Na kolanach

Jadwiga Fastnacht pochodzi z Zawiercia. W Zabrzu jednak ukończyła technikum fizjoterapeutyczne, tutaj podjęła w tym zawodzie pracę, a po założeniu rodziny także w naszym mieście zamieszkała. Dopiero jednak teraz, na emeryturze, gdy zaczęła malować, znajomi twierdzą, że stała się prawdziwą hanyską.

– Maluję od sześciu lat – mówi Jadwiga Fastnacht. – Wcześniej coś tam kreśliłam w szkole, ale to zamierzchłe czasy, ni można ich barć pod uwagę. Namówiła mnie córka, która jest architektem i dla przyjemności sięga po pędzel. Sięgnęłam więc i ja, a żeby nauczyć się warsztatu przystąpiłam do zabrzańskiej Grupy 18-Obsydian – utytułowanego i znanego zespołu artystów nieprofesjonalnych.

Wspominaliśmy już o niej, gdy od razu – na pierwszym konkursie, w którym brała udział – zdobyła nagrodę: to była Rudzka Jesień (w tym roku je finał zaplanowano w Muzeum Miejskim w Rudzie Śląskiej na 22 listopada). Już wtedy pokazała, że najlepiej czuje się w „śląskich” klimatach. I nadal jest w nich najlepsza, choć nie stroni od portretów i pejzaży przyrody. Najlepiej ukazuje jednak nasze familoki, podwórka, lauby na ogródkach, scenki rodzajowe… – dlatego właśnie uznano ją za naszą Ślązaczkę. Teraz jej tego typu prace wystawione są na ekspozycjach lub biorą udział w kilku konkursach w Mikołowie, Szopienicach, Bielsku-Białej, Gliwicach, Rudzie Śląskiej i Zabrzu.

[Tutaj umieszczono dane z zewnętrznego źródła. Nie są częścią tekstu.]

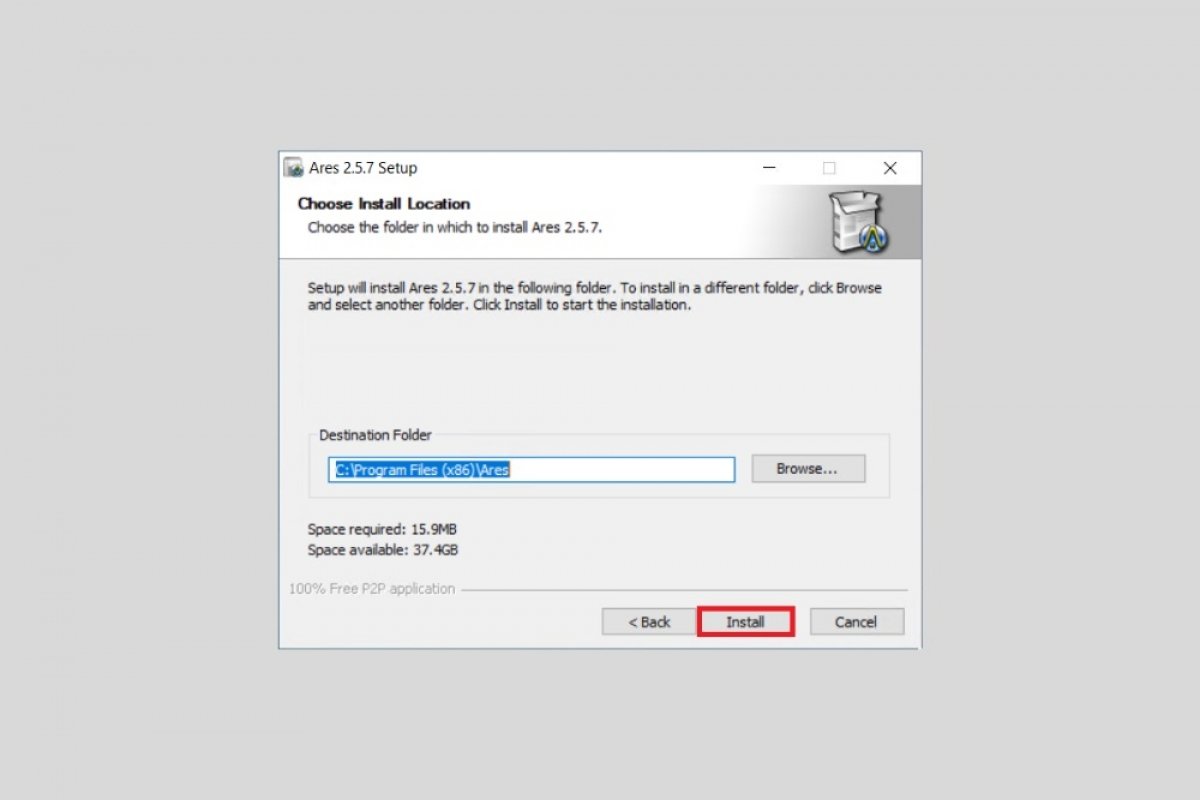Start installation with the Install button
Viewport: 1200px width, 800px height.
745,622
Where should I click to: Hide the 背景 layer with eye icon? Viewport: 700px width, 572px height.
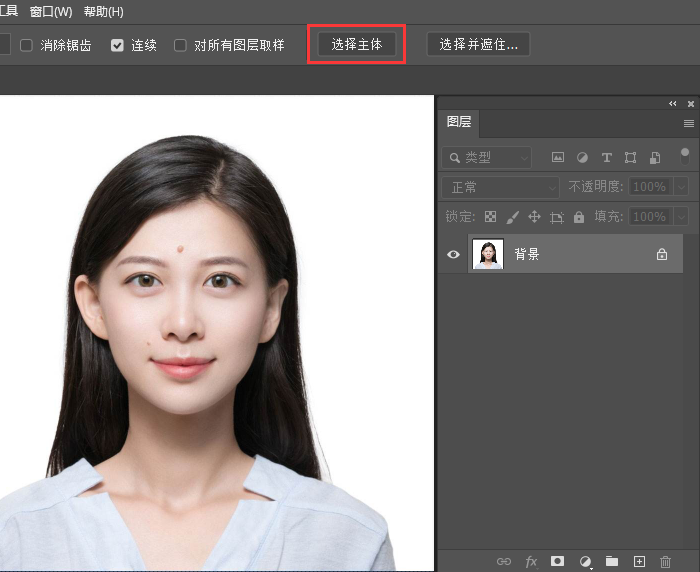coord(453,255)
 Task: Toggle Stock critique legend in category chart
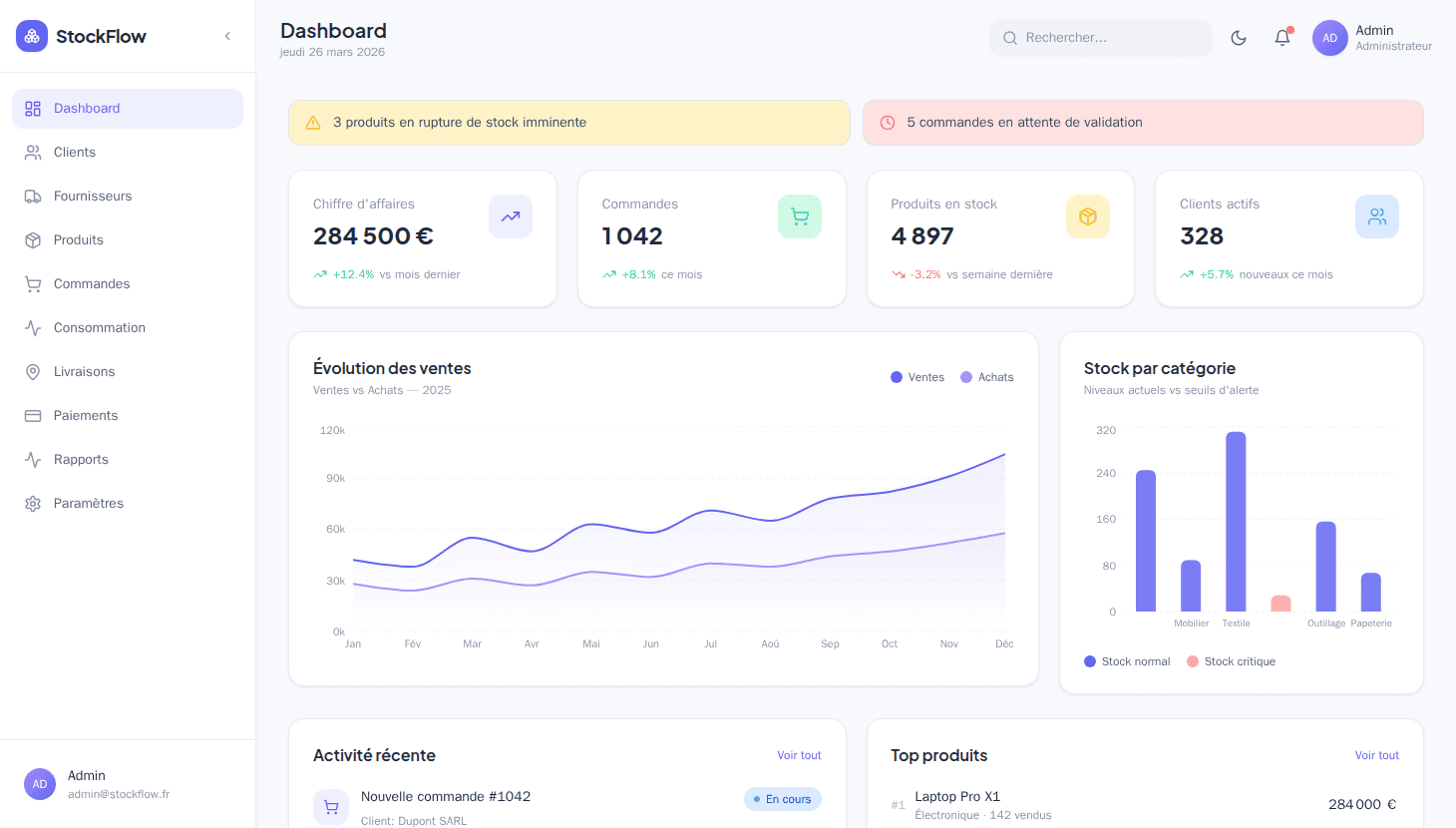click(x=1231, y=660)
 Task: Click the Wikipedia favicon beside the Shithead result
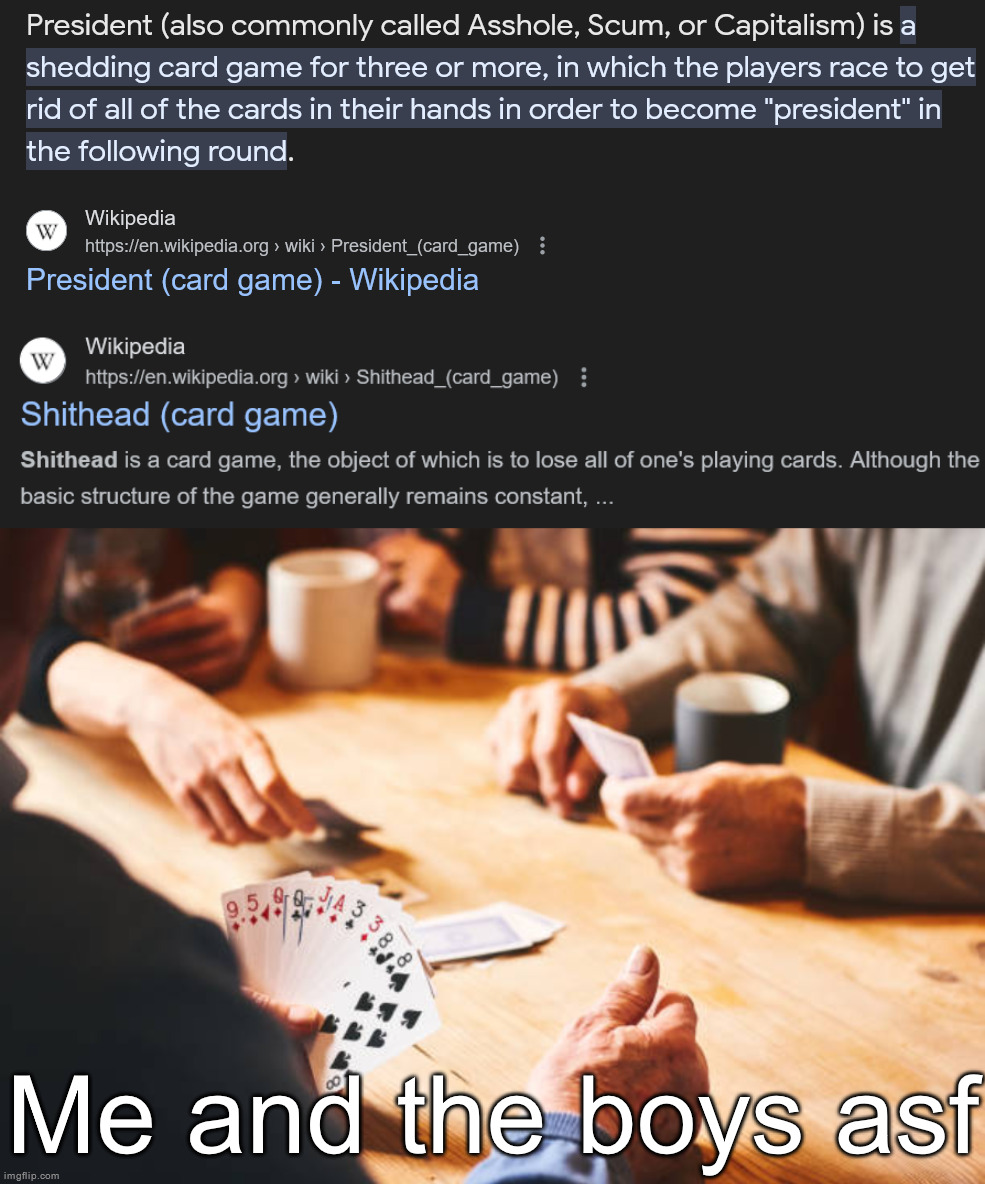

Jej prace oglądać można jeszcze do końca września w galerii Miejskiej Biblioteki Publicznej (Zabrze ul. Bytomska 28).

Ostatnio tworzy bardzo wiele, ale wbrew pozorom nie ma pracowni. – Maluję na starym stoliku komputerowym albo po prostu… na kolanach – mówi rozbrajająco. – Tak mi najwygodniej, bo niestety czasem drętwieje mi ręka i  lepiej jak nie unoszę jej za wysoko.